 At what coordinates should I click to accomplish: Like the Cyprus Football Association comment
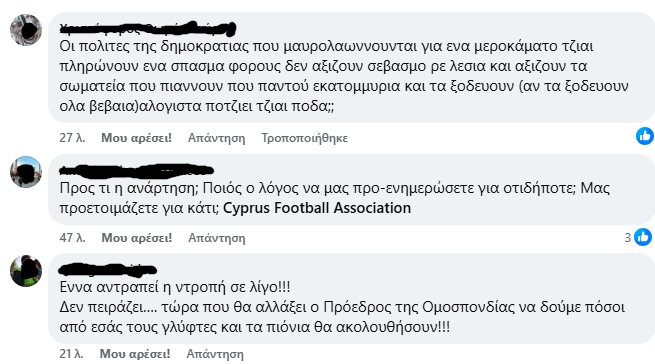click(x=137, y=238)
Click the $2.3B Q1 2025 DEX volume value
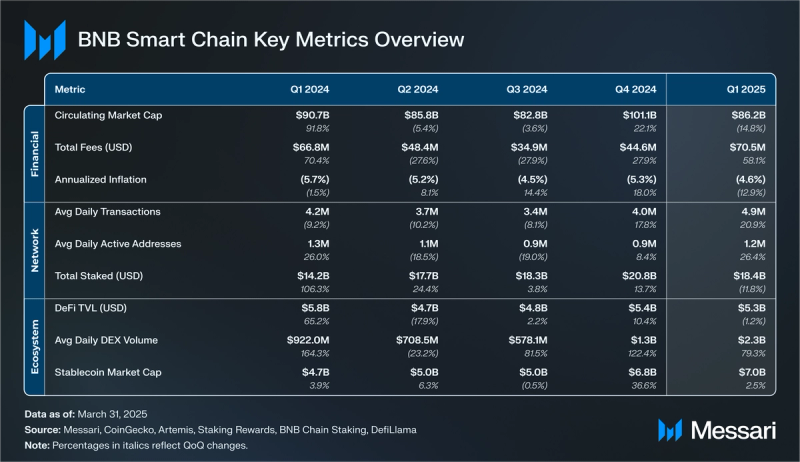Screen dimensions: 800x462 tap(752, 340)
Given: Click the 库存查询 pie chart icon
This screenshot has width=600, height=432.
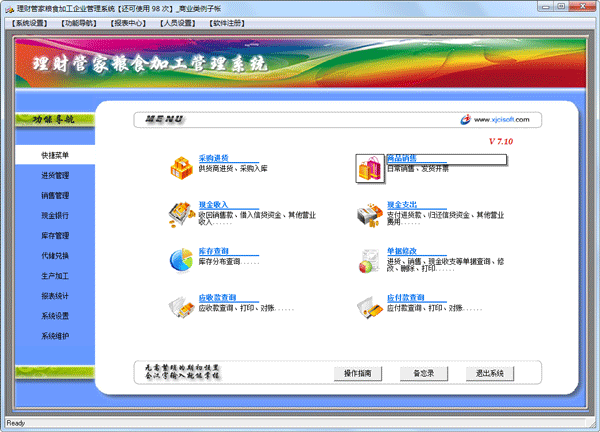Looking at the screenshot, I should pyautogui.click(x=181, y=258).

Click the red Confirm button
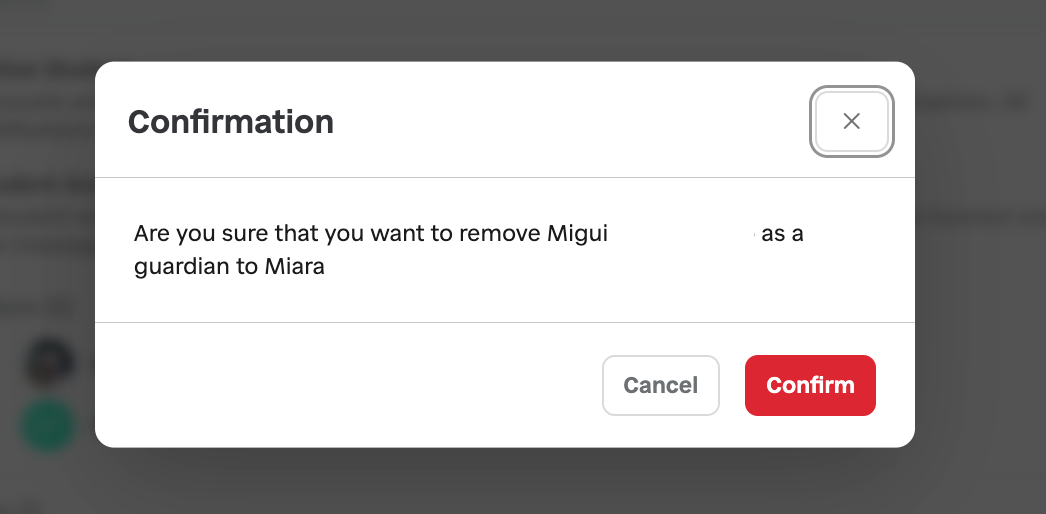(810, 385)
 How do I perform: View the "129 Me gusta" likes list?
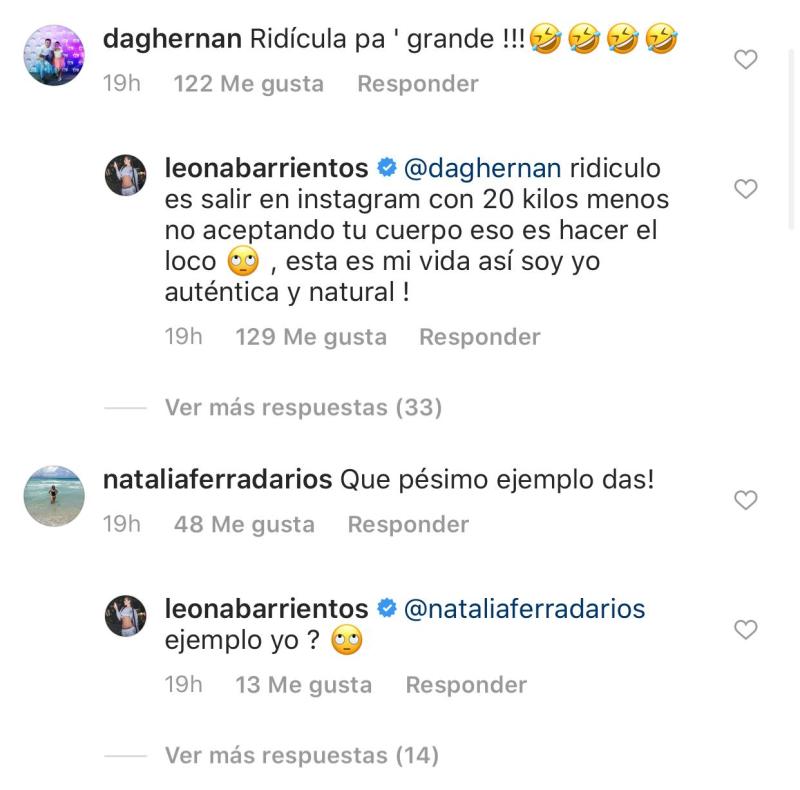310,338

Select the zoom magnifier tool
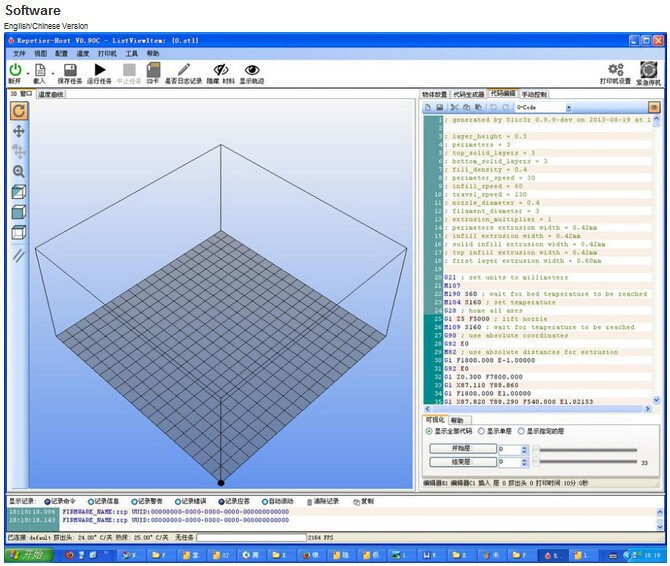click(x=18, y=172)
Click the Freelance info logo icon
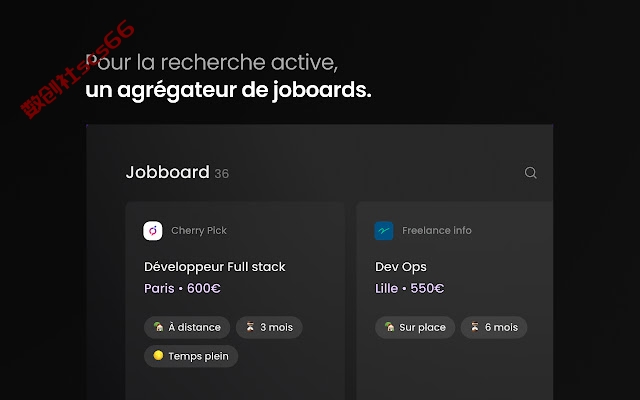Screen dimensions: 640x400 pyautogui.click(x=384, y=231)
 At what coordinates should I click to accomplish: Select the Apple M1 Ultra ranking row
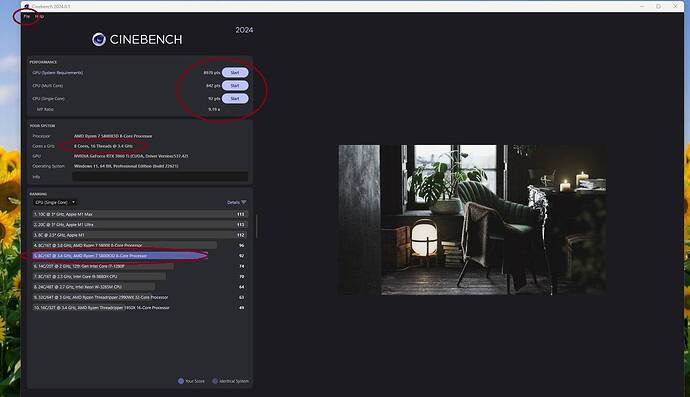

* * *

> [Task requirements]:
All entries above are to be reproduced exactly, with no pictures.

> [Answer]:
 At what coordinates should I click to accomplish: Like the Cyprus Football Association comment
click(x=137, y=238)
Click the $2.3B Q1 2025 DEX volume value
Screen dimensions: 800x462 tap(752, 340)
Given: Click the 库存查询 pie chart icon
This screenshot has width=600, height=432.
Looking at the screenshot, I should pyautogui.click(x=181, y=258).

Click the red Confirm button
(810, 385)
 How do I perform: View the "129 Me gusta" likes list?
310,338

Select the zoom magnifier tool
click(x=18, y=172)
Click the Freelance info logo icon
Screen dimensions: 640x400 pyautogui.click(x=384, y=231)
 At what coordinates should I click to accomplish: Select the Apple M1 Ultra ranking row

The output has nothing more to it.